Antes de eu fazer alguns pontos finais, deixe-me ser claro sobre meus próprios pensamentos sobre a propriedade. Primeiro, embora o melhor rótulo que eu tenha encontrado para mim seja “libertário”, eu não sou um “propertário” – isto é, eu não compartilho da obsessão com a propriedade que tantos libertários têm. Eu vejo a minha existência neste planeta infinitamente curta, então eu não sinto como se possuísse qualquer propriedade tanto quanto se eu fosse um mordomo temporário ou guardião da minha assim chamada propriedade. Eu não possuo meu corpo; Eu sou meu corpo Eu não vejo propriedade como a fonte da minha liberdade.

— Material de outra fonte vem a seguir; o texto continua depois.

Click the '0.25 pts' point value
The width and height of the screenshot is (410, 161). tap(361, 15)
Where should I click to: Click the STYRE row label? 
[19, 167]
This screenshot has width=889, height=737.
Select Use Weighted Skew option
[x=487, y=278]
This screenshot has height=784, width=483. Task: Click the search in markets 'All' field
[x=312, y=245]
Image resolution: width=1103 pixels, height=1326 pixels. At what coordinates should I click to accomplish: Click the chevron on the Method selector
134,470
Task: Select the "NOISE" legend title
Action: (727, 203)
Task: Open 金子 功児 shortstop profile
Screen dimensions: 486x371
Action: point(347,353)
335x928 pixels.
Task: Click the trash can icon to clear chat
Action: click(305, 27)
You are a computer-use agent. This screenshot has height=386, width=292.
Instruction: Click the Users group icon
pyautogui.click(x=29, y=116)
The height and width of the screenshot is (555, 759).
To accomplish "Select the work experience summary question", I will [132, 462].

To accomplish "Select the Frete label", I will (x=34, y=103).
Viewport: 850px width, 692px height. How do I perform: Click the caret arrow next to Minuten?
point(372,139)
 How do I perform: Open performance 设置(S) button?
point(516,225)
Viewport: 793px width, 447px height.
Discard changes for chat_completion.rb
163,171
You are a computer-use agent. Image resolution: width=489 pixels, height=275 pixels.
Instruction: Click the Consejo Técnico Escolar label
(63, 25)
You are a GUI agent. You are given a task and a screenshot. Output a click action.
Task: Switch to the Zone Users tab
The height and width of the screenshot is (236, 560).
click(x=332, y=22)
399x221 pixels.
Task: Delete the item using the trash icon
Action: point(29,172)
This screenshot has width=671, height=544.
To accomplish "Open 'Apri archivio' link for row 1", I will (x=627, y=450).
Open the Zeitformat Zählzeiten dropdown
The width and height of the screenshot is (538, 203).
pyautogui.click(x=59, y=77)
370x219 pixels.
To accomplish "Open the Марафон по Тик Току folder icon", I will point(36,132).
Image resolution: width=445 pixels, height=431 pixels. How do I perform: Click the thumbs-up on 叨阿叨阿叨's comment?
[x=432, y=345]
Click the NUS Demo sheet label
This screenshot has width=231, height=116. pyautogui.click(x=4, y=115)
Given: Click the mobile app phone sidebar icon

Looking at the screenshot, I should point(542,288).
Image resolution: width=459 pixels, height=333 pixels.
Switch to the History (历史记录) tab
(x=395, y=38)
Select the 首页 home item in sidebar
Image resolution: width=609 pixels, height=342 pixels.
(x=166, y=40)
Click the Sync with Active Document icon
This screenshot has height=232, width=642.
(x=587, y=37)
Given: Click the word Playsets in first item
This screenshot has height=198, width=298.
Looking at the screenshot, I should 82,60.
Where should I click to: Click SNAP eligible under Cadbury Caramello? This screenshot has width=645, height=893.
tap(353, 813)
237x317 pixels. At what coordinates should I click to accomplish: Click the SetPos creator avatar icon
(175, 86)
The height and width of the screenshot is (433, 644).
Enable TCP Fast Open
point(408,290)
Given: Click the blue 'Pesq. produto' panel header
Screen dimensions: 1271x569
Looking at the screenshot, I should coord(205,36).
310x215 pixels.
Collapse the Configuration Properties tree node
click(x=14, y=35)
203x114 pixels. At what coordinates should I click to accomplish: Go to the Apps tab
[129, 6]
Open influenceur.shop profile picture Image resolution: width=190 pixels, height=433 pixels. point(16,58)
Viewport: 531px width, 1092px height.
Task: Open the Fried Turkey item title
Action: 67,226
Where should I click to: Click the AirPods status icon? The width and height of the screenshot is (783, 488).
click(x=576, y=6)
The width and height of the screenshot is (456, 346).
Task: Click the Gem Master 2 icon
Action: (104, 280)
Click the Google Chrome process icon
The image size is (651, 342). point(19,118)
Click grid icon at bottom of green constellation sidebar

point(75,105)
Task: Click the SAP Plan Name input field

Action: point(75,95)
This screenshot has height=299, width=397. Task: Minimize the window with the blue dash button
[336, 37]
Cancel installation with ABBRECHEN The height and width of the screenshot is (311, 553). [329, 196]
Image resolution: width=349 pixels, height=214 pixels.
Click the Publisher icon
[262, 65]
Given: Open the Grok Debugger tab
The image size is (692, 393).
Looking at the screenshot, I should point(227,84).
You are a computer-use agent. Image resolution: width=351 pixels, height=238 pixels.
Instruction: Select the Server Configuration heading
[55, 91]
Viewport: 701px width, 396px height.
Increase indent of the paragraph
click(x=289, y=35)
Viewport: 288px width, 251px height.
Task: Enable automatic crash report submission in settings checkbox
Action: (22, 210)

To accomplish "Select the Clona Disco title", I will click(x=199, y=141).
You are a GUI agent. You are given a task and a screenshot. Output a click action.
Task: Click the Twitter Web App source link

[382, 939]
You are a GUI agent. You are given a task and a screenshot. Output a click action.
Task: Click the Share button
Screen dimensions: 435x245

Em seguida, apesar de todas as minhas referências a conflitos sobre território na natureza, não estou promovendo o darwinismo social aqui, nem estou caindo na falácia naturalista (“se ​​é natural, é bom”). Só porque nós seres humanos adquirimos nossa posição única, em parte por causa daqueles que foram mais bem sucedidos em ganhar guerras, conquistar povos indígenas e escravizar a classe trabalhadora, eu não quero que este modo de vida continue. Não estou nada feliz com a distribuição obscenamente desigual de riqueza em todo o mundo. Acredito que atualmente existem várias formas de aquisição de riqueza (principalmente rentistas) que favorecem injustamente aqueles que já são ricos e que não contribuem para o bem-estar geral da raça humana. Eu acho que o sistema econômico dos Estados Unidos precisa de reforma. Não sei exatamente quais reformas funcionariam melhor, mas tenho certeza de que elas não envolveriam abraçar o mito comunista romântico de que tudo pode ser possuído igualmente por todos. Precisamos olhar de maneira realista para o modo como a propriedade realmente funcionou na evolução das formas de vida, se quisermos criar um modo de vida melhor e alternativo.

Zikharon/Public Domain

Símbolo de Mutualismo

Fonte: Zikharon / Domínio Público

Curiosamente, uma leitura cuidadosa de Proudhon mostra que ele poderia ter algumas idéias viáveis ​​e realistas, consistentes com a natureza e a evolução humanas. Ele não acreditava que a mudança econômica pudesse ser obtida pela revolução, mas apenas pela crescente aceitação de suas propostas. Ele acreditava que alguma desigualdade de riqueza era inevitável e aceitável; Seu objetivo de longo prazo era simplesmente diminuir a grotesca desigualdade de riqueza. Como anarquista, ele não via a apropriação do governo dos meios de produção (socialismo) como uma solução, embora ele aceitasse a inevitabilidade do governo, porque sempre haverá pessoas que querem regular o comportamento dos outros. Seu objetivo era simplesmente minimizar o controle governamental. Sua esperança era que as pessoas pudessem ver e abraçar a sabedoria do mutualismo econômico, que envolve assistência mútua voluntária e cooperativa entre os trabalhadores, resultando em benefícios para todos os trabalhadores. Não haveria uma derrubada violenta do governo ou do sistema econômico, mas sim uma substituição gradual do sistema político-econômico, à medida que o mutualismo aumentasse lentamente ao longo do tempo.

Os cientistas evolucionistas nos dizem que o mutualismo descreve o caráter das economias humanas durante a maior parte da história humana, e que nossas sensibilidades morais sobre a justiça evoluíram do mutualismo. Então talvez Proudhon estivesse correto. Talvez o mutualismo possa ressurgir de alguma forma moderna.

Sou muito grata por ter achado o título “Propriedade como roubo e por que é importante” mais do que absurdo, levando-me a lê-lo (e aprender pela primeira vez sobre as idéias de Proudhon) em vez de rejeitar o artigo imediatamente.